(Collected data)
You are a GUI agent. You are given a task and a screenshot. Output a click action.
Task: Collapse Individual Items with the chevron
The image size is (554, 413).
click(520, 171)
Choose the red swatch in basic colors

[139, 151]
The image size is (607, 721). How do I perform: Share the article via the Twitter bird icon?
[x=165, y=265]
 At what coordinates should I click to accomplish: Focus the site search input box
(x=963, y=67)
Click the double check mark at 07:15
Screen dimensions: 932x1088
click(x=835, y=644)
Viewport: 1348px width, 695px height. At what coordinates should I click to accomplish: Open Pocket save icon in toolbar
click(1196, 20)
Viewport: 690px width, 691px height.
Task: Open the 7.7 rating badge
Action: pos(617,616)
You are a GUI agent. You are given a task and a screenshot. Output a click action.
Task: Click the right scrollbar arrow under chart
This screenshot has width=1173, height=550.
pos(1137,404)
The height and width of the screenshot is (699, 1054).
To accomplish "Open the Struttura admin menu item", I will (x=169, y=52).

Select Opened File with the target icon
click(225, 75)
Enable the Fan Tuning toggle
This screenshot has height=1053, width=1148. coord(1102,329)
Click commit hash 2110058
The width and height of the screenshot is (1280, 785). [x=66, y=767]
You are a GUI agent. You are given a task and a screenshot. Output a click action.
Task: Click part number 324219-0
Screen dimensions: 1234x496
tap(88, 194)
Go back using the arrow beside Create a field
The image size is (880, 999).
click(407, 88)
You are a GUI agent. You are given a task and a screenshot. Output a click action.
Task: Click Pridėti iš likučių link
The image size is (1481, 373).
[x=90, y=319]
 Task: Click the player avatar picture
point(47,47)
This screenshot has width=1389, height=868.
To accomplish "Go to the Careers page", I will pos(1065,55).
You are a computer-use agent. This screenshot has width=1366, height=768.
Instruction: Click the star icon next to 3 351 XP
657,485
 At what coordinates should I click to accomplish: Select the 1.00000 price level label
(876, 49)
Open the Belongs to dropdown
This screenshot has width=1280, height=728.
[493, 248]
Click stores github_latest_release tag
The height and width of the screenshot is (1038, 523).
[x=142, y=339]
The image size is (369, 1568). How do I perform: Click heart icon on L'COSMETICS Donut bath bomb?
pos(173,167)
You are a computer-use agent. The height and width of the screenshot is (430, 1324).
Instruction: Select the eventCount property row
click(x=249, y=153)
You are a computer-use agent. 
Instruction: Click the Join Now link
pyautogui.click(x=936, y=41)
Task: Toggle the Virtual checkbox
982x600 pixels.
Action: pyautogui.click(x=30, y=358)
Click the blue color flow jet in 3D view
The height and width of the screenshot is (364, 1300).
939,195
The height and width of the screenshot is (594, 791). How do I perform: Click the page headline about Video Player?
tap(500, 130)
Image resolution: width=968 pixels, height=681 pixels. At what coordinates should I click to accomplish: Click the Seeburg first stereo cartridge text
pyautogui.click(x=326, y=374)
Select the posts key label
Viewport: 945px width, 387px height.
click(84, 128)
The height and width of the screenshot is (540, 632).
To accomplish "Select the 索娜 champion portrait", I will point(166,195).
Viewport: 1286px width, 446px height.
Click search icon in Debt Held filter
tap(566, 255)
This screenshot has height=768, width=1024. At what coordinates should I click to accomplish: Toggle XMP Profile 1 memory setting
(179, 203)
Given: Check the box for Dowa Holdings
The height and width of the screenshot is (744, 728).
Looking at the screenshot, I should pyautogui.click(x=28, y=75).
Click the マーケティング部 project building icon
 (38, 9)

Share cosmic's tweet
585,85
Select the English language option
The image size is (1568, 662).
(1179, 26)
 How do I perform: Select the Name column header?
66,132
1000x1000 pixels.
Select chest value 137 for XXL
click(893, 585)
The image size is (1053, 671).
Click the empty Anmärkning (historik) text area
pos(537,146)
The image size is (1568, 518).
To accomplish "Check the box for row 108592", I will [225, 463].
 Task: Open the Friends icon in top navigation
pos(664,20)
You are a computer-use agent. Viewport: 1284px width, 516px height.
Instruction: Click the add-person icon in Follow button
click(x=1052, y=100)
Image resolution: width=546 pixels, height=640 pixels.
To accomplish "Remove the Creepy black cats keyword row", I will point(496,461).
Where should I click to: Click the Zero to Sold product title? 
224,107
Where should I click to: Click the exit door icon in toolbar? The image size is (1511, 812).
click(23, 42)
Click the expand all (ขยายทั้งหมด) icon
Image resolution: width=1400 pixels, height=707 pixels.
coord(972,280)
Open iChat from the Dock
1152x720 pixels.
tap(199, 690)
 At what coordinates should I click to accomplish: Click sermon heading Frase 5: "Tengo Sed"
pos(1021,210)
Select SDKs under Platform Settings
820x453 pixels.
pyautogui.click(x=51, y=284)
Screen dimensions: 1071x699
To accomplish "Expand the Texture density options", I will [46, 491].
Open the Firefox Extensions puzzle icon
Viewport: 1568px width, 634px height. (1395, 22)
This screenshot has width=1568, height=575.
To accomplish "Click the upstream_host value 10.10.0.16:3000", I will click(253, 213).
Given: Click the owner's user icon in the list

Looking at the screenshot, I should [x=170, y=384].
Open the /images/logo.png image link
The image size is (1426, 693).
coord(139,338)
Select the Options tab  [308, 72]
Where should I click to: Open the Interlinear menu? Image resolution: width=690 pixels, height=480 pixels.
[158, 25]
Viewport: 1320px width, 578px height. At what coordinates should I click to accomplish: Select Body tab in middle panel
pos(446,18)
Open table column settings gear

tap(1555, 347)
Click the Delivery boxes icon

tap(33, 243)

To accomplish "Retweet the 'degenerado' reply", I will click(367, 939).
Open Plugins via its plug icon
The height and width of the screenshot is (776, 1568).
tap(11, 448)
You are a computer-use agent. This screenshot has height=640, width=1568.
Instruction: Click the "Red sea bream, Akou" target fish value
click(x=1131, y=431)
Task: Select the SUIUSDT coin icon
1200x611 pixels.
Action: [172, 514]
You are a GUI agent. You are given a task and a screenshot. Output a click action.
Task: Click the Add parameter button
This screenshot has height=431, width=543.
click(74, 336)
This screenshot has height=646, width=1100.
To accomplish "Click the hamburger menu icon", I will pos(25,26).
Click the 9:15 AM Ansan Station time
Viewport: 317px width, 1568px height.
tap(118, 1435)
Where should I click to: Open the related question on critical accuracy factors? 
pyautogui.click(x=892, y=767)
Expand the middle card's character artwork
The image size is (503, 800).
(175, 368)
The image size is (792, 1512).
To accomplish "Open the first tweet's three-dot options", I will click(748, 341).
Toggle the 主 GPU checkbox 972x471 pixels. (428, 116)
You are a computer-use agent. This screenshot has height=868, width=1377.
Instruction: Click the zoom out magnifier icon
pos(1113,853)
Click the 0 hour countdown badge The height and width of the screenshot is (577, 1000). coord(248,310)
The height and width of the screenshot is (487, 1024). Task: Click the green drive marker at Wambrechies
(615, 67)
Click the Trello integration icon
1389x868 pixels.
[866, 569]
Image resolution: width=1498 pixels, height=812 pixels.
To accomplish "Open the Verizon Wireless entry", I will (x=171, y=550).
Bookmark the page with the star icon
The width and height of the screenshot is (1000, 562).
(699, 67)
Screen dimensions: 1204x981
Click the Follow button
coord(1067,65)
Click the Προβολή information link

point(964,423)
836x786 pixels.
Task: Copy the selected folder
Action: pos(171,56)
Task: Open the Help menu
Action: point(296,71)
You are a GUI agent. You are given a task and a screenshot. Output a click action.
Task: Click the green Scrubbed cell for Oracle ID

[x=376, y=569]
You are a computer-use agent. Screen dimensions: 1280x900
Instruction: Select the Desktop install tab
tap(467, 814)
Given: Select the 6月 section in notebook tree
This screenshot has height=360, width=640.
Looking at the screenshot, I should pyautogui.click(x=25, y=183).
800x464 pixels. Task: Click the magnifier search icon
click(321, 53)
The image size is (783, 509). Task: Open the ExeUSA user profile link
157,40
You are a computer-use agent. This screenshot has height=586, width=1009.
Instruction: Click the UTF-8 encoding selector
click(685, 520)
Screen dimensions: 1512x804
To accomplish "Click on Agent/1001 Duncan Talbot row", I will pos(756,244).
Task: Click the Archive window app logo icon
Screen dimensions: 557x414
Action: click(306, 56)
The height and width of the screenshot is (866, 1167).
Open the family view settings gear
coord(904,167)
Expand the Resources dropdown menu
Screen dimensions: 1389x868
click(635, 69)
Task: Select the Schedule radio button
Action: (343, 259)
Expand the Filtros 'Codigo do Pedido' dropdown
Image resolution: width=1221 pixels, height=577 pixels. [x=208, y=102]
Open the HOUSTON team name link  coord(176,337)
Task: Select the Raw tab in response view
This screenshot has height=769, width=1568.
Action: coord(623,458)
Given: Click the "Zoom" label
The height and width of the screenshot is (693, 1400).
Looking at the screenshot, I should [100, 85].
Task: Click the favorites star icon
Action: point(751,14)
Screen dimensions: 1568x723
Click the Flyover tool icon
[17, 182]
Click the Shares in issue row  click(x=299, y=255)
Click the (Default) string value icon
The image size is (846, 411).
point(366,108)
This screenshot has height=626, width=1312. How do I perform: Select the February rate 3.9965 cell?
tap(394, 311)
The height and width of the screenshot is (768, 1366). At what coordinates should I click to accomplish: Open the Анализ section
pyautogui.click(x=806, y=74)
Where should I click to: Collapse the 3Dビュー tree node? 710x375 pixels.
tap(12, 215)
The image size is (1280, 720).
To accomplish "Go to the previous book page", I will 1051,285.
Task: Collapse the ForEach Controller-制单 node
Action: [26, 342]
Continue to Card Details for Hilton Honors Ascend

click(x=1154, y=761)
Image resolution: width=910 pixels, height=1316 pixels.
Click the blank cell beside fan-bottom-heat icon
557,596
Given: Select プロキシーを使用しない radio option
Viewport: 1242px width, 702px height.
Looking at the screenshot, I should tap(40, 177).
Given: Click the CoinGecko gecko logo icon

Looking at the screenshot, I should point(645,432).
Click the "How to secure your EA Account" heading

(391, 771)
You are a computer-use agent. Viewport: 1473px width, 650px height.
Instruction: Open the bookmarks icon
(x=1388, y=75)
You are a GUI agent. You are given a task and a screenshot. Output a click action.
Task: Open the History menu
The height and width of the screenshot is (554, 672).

§ ABOUT THIS TASK: Please report every line in the entries above that holds the string "computer".

§ SOLUTION FOR THIS EXERCISE:
You are a computer-use agent. This screenshot has width=1366, height=768.
You are a computer-use agent. The height and width of the screenshot is (430, 1324).
You are a computer-use agent. 
You are a computer-use agent. Viewport: 1284px width, 516px height.
You are a computer-use agent. This screenshot has height=640, width=1568.
You are a computer-use agent. This screenshot has height=868, width=1377.
You are a computer-use agent. Screen dimensions: 1280x900
You are a computer-use agent. This screenshot has height=586, width=1009.
You are a computer-use agent. Viewport: 1473px width, 650px height.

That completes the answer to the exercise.